They include ambassadors carrying Washington’s sexual rights message to potential cultural vassals in Africa, including Zimbabwe, although much of the continent is democratically touchy about its conservatism.

In the US, pro-life, mostly Christian, campaigners insist that life begins at conception and call safe abortion a contradiction in terms since abortion always ends in somebody dying. But they have been losing the war, years on end.

More than 54 million babies have been killed in wombs since the Roe vs Wade decision in what Jewish evangelical Ray Comfort calls America’s Holocaust.

In Barack Obama’s America, Planned Parenthood has scaled up the commercialisation of abortion to a horror pitch, having reportedly gone so far as to package aborted baby parts for sale.

Democrats are squarely behind this Sanger-incepted behemoth which is understood to have bankrolled Obama’s re-election campaign.

And the two institutions have been implicated as tenderprenurial bedfellows in recent Zika funding controversy.

But that is not the only headache moral conservatives need painkillers for.

Clinton seems to be saying to Christians in this election, “My little finger will be thicker than Obama’s whole body!

“Nay, not only that, but since Obama loaded you down heavily, I’m going to add to that burden. Obama disciplined you with whips, but I’m going to discipline you with scorpions!”

She has openly declared her liberal preferences for the Supreme Court, a bench whose heavy hammer has become reputed for iconoclastic tendencies in ecclesiastical territory.

For their part, evangelical leaders are saying, “We have no inheritance in the house of Bill. Let’s go home, Washington.”

Apparently, their best hope for stopping Clinton is voting Trump, an avowed abuser of women, hater of foreigners and, like Clinton, gatekeeper of belief.

Trump’s lewd views on women, caught on tape a decade ago before he became the Republican nominee for president, have turned out to be the toughest stain on his election day suit.

“I’m automatically attracted to beautiful women —I just start kissing them, it’s like magnet. Just kiss. I don’t even wait. When you are a star, they let you do it. You can do anything,” Trump said.

And much darker things, you know. The column can only go so far as to address a family setting.

The run-up to the final race has been littered with his gross language targeting just about every demographic other than rich white males.

While fellow Republican leaders falling over each other to condemn Trump’s comments as “disturbing and inappropriate,” inexcusable, “vulgar, egregious and impossible to justify,” “repugnant, and unacceptable in any circumstance,” conservative Christian opinion are stuck with him.

They have been refreshing their endorsements, putting their money on him as “the stitch in time that will save nine,” that is maintain a semblance of conservatism on the nine-justice Supreme Court bench.

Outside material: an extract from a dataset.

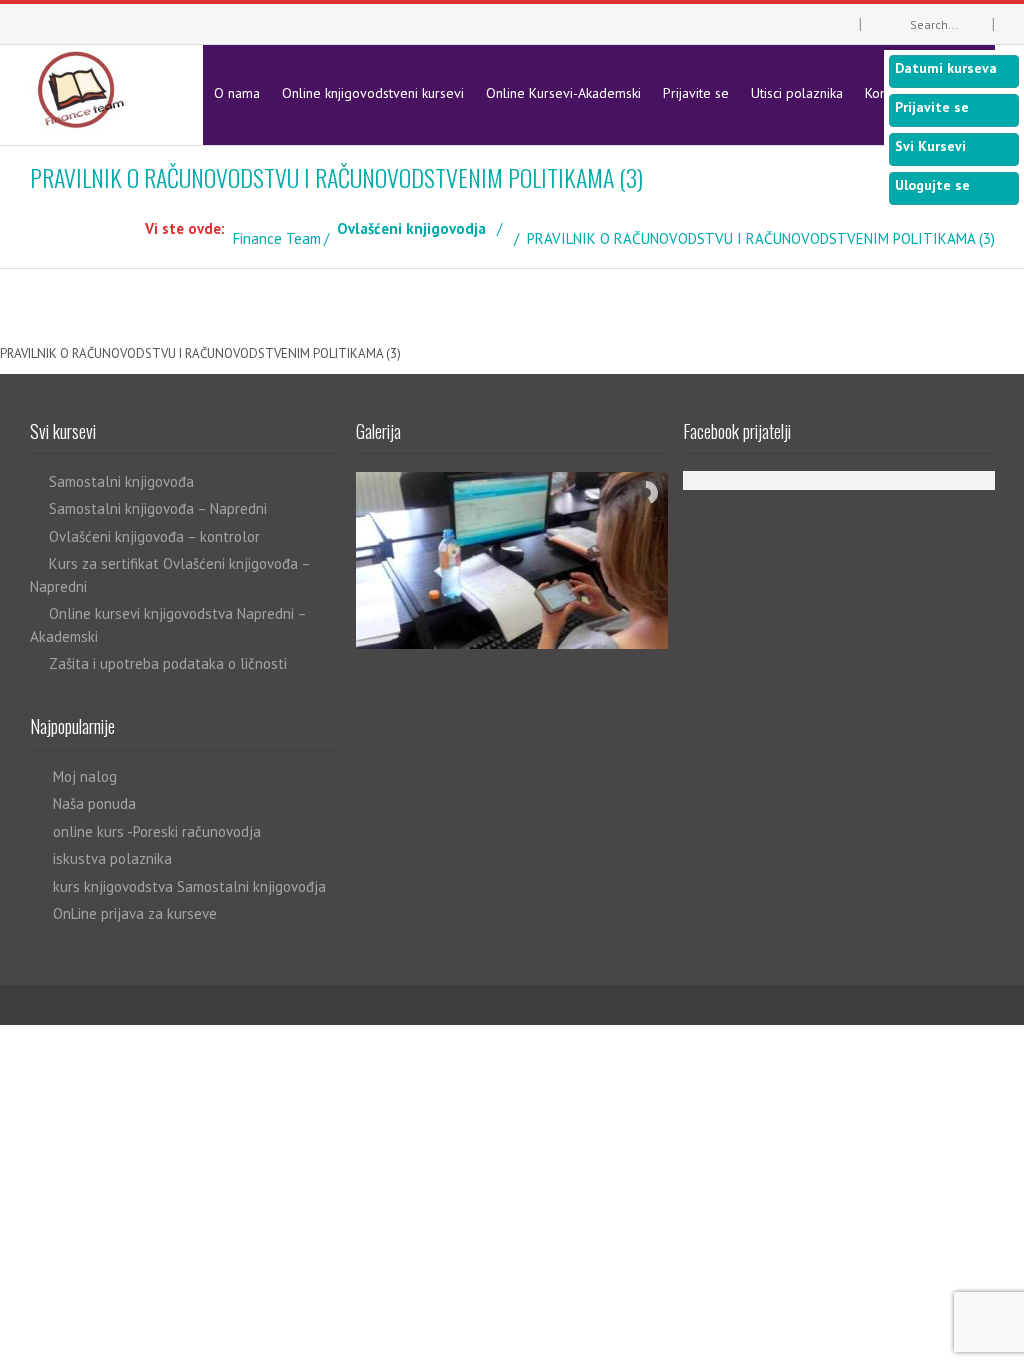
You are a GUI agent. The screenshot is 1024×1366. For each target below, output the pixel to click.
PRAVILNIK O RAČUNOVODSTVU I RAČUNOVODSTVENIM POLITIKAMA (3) (200, 353)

From Liberty University to the Billy Graham Evangelistic Association, overtly and covertly, evangelical leaders have been pouring prophetic oil on Trump to save God’s people from his iconoclastic counterpart.

On the other hand, liberal tendency of evangelicals is routing for Clinton to keep an avowed misogynist, xenophobe and inquisitor out of the Oval Office.

Curiously, some of Trump and Clinton’s indiscretions are not coming across as inadvertent flaws but statements of narcissistic intent.

And both have also been assumed to share an appetite for remote-controlling drones on Washington’s geopolitical chessboards — with guns in their hands and God on their side as 2016 Nobel laureate Bob Dylan sang.

If God had already turned His back, then He has finally recalled His name from US elections.

Endorsements and alliances being morally equivocal and biblically unsustainable, preachers may well send politics to the devil and champion moral conservatism from their own turf.

By insisting on questionable endorsements and alliances, they risk compromising the higher demands of their vocation.

Right is a question for political determination but righteous is a question for spiritual conviction. The priesthood of every believer, not the presidency of one believer, is what preserves a nation morally.